Required work: Leaving out every picture, transcribe the lines from the line that contains "Instruction: Select the" to the end of the entries below, both ends included.

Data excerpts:
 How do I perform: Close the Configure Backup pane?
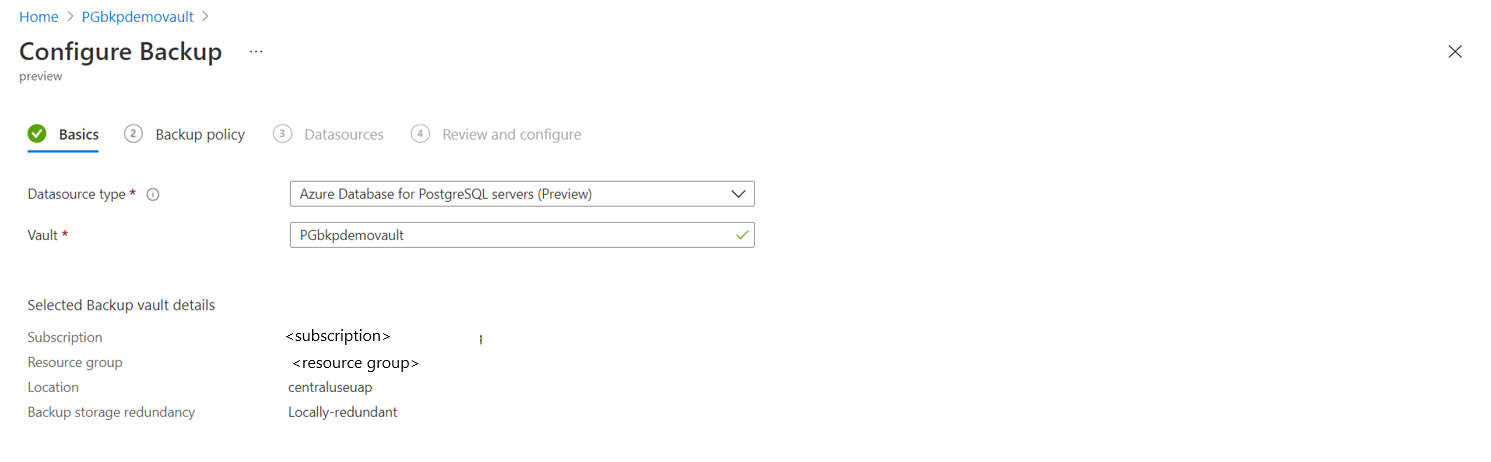click(1455, 52)
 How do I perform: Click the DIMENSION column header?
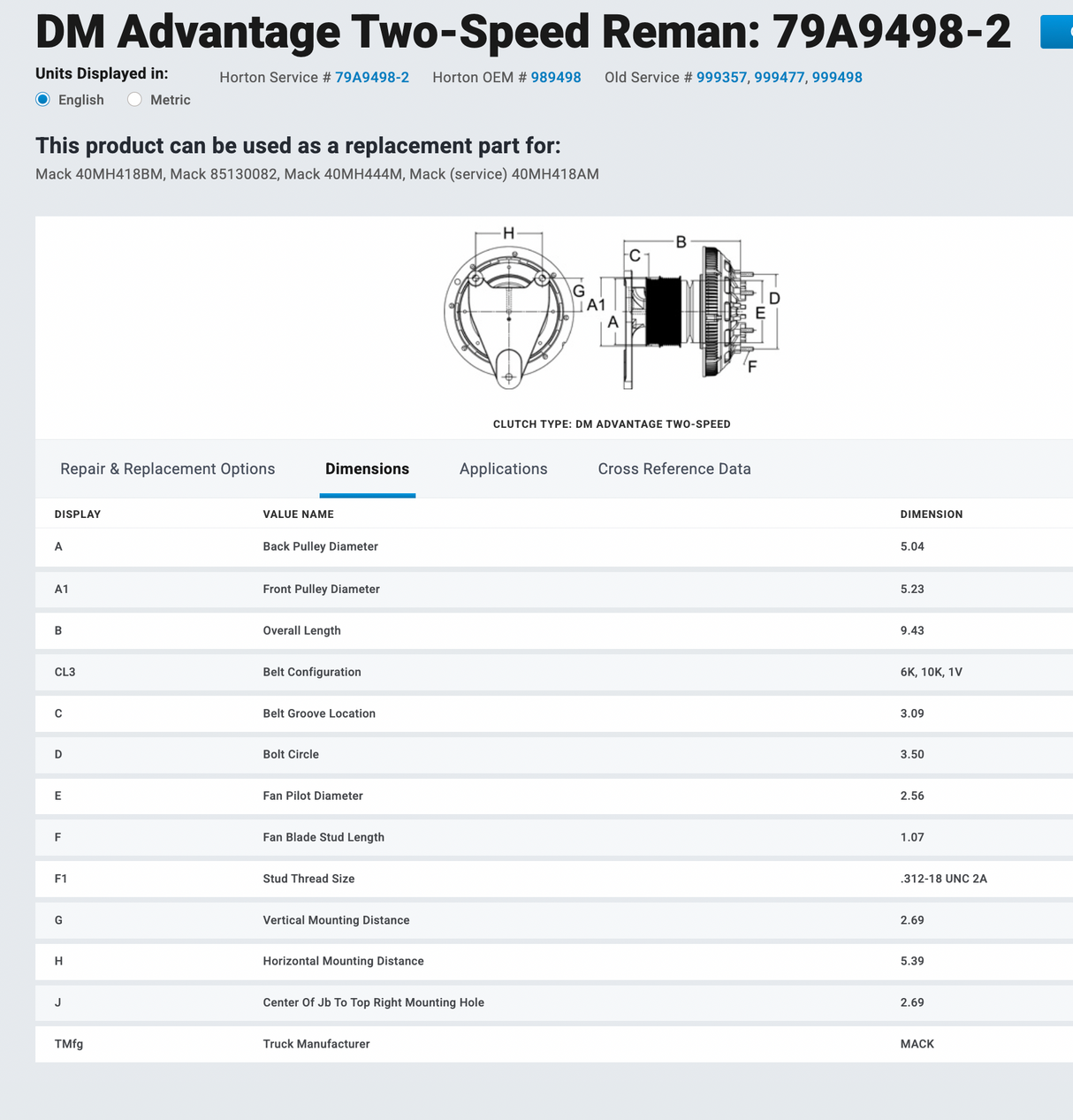(x=931, y=514)
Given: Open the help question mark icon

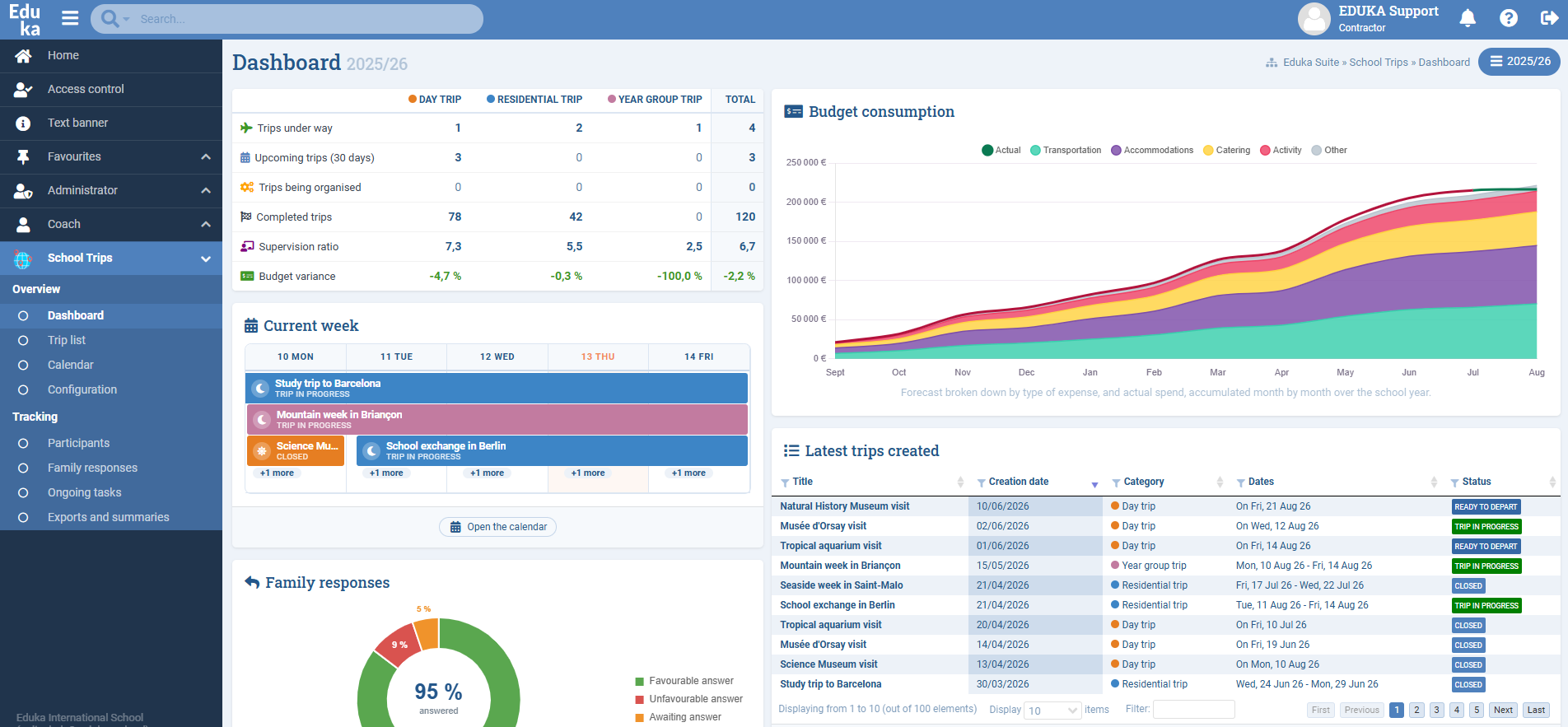Looking at the screenshot, I should click(x=1509, y=18).
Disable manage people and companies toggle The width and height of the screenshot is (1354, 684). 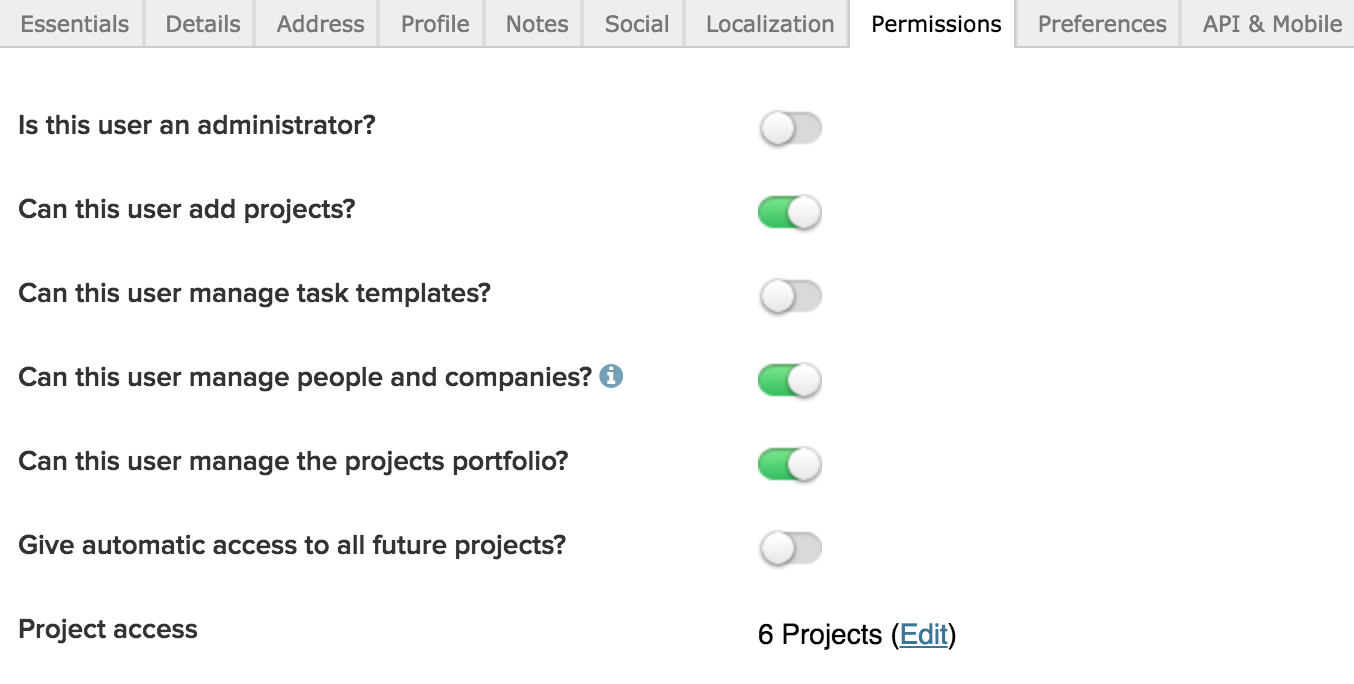coord(790,381)
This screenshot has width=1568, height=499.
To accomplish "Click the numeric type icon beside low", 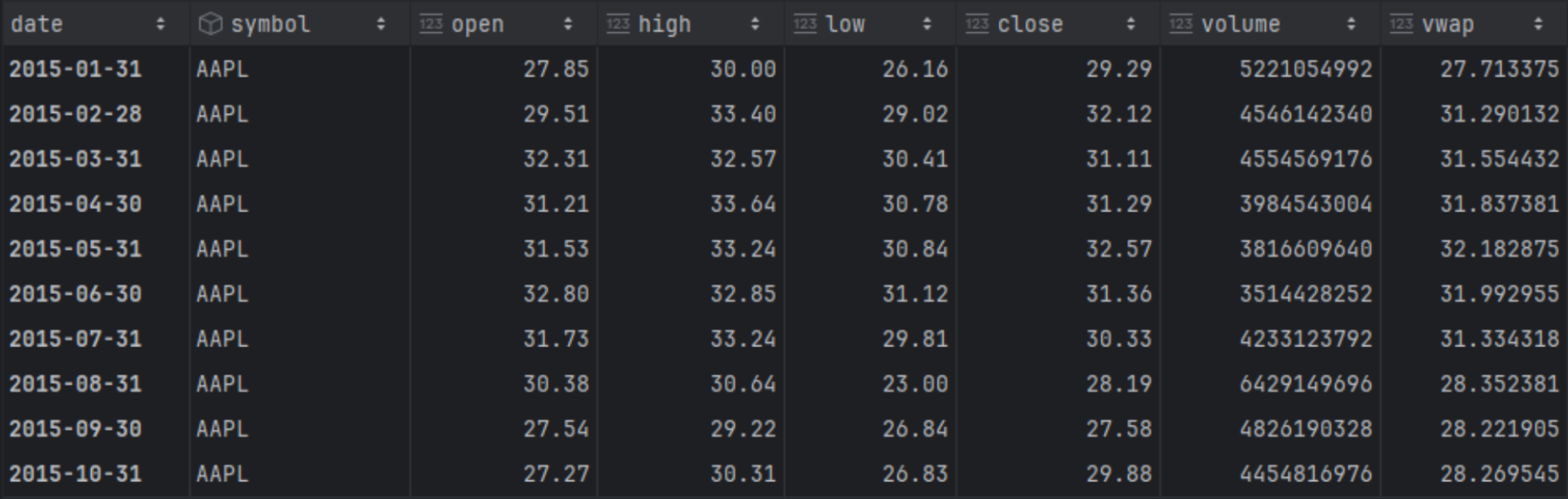I will tap(805, 24).
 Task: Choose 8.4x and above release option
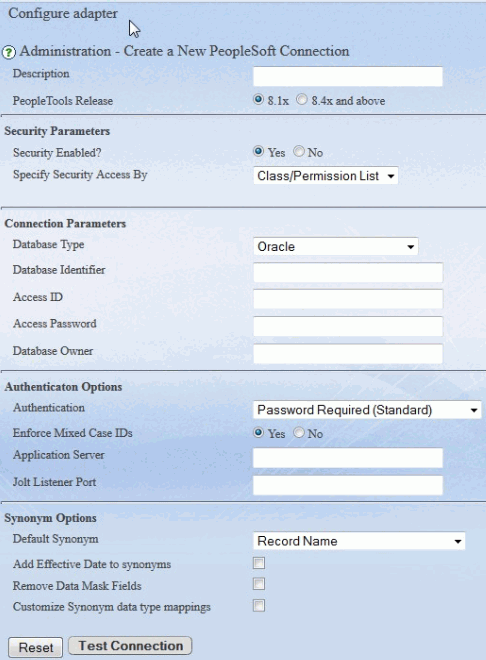pyautogui.click(x=301, y=100)
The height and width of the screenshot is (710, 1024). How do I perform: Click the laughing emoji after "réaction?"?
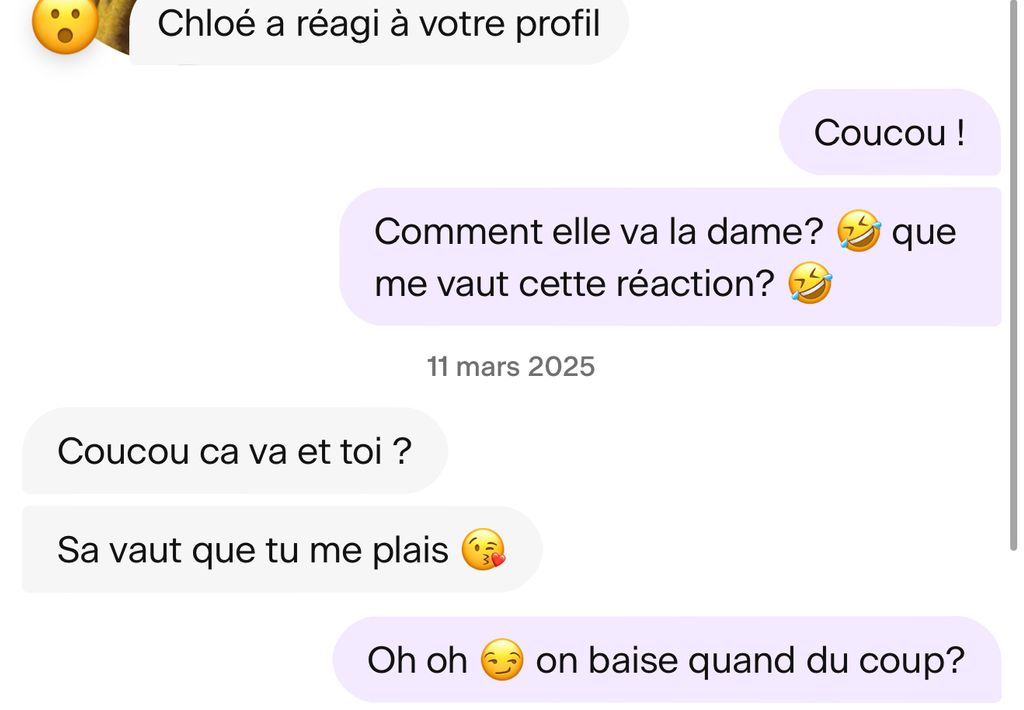[810, 285]
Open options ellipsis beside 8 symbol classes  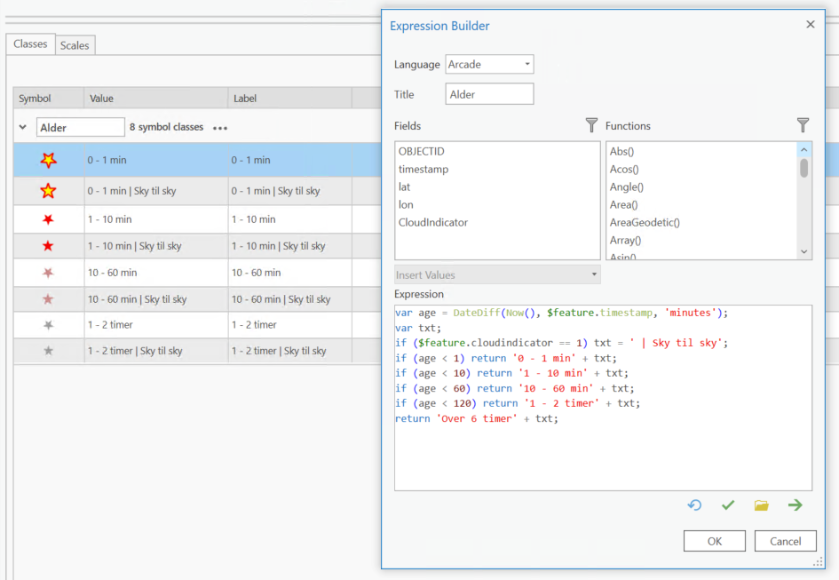pos(222,127)
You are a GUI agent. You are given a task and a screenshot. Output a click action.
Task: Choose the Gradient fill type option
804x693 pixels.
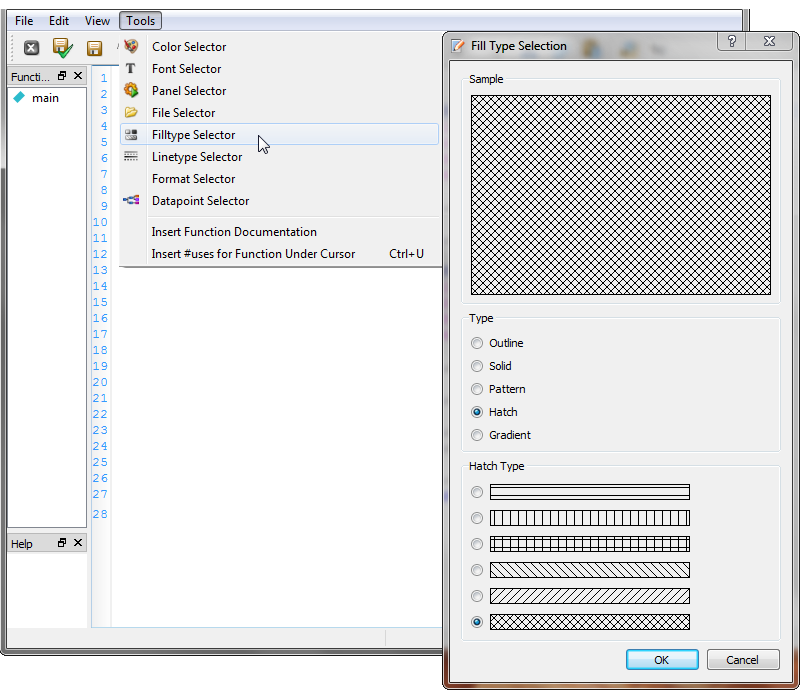(x=477, y=435)
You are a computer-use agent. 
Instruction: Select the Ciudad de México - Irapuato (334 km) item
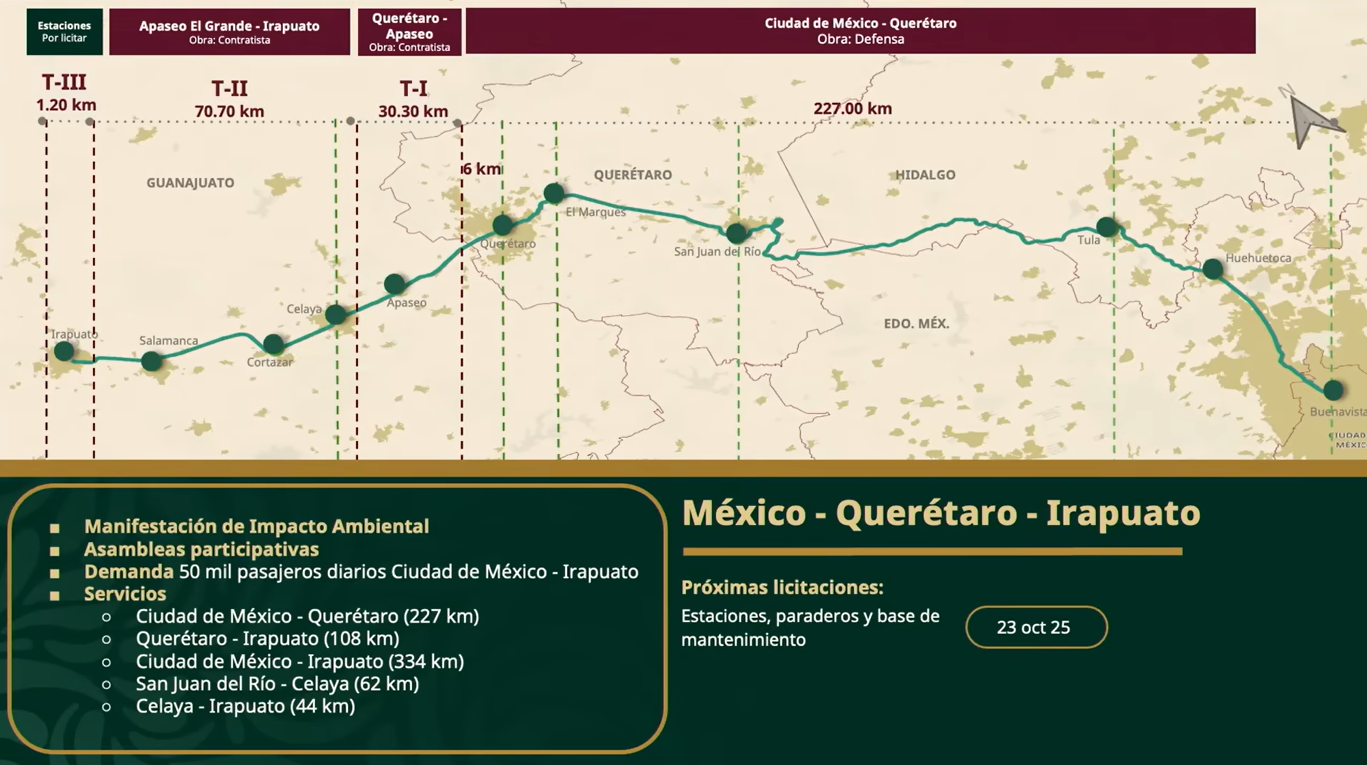pyautogui.click(x=299, y=661)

Solution to the problem:
Instruction: Select the Ciudad de México - Irapuato (334 km) item
pyautogui.click(x=299, y=661)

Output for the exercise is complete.